= Dongzhu =

Town in Jiangsu, China

Dongzhu (东渚) is a town under the administration of Suzhou New District and Huqiu District (the two districts are temporarily combined now), Suzhou, Jiangsu, China, which located at the west of Suzhou City and by the Taihu Lake.

The changes of upper-level administration in the past years before contained in SND and Huqiu District were that, Wuzhong District, Wuxian City, Wu-County, in the reversed chronological order.

Historically, Dongzhu was closely related with the history of Suzhou which called the Country of Wu more than 2500 years ago. The loser King of Wu, Helu, who ever won the war with Goujian, the King of Yue (located now near Hangzhou), suicided at the top of the mountain of Yangshan (Sun-Mountain) in the area of Dongzhu. There are also other ruins in the Town Dongzhu.

==Industry==
Dongzhu is one of far less industrialized contrasts to those towns near around the Suzhou City.

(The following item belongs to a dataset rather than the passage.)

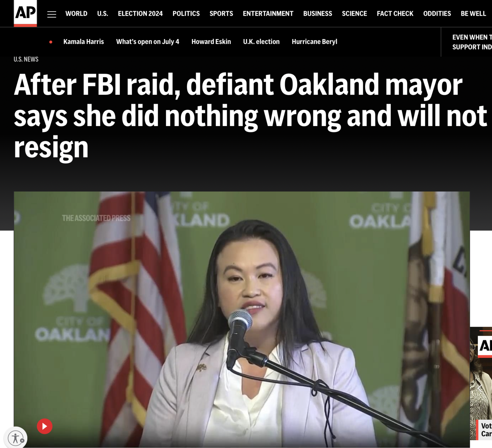492x448 pixels.
Task: Open the Sports section
Action: [221, 13]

The main industry of Dongzhu now is still the agriculture, while it also featured in its traditional handcraft industry, handy embroidery, which is known as Suzhou Embroidery and sculpture of stone.

However, since it was contained into SND and Huqiu District, agricultural land was withdrawn conditionally by the administration, a new area is now prepared for the open of the city's modern scientific research center, and is expected to be a great change for the town.

==Communications==
There are several bus systems go through Dongzhu, as well as recently established express way, so called Taihu Dadao, which make the time spent between Dongzhu and Suzhou City from more than an hour to now, only twenty-five minutes. There is also a traditional waterway—Xuguang Canal, connecting Taihu Lake with the City.

Although there are two domestic civil airports, Guangfu Airport and Shuofang Airport near the town, however, the air routes is limited in number. Many people there use the Pudong International Airport and Hongqiao Airport for international and domestic travel.

==Education==
There are two educational organizations in Dongzhu include one elementary and one middle school, and no organization for higher educations. The two schools are, Dongzhu Experimental Primary School and Dongzhu Middle School.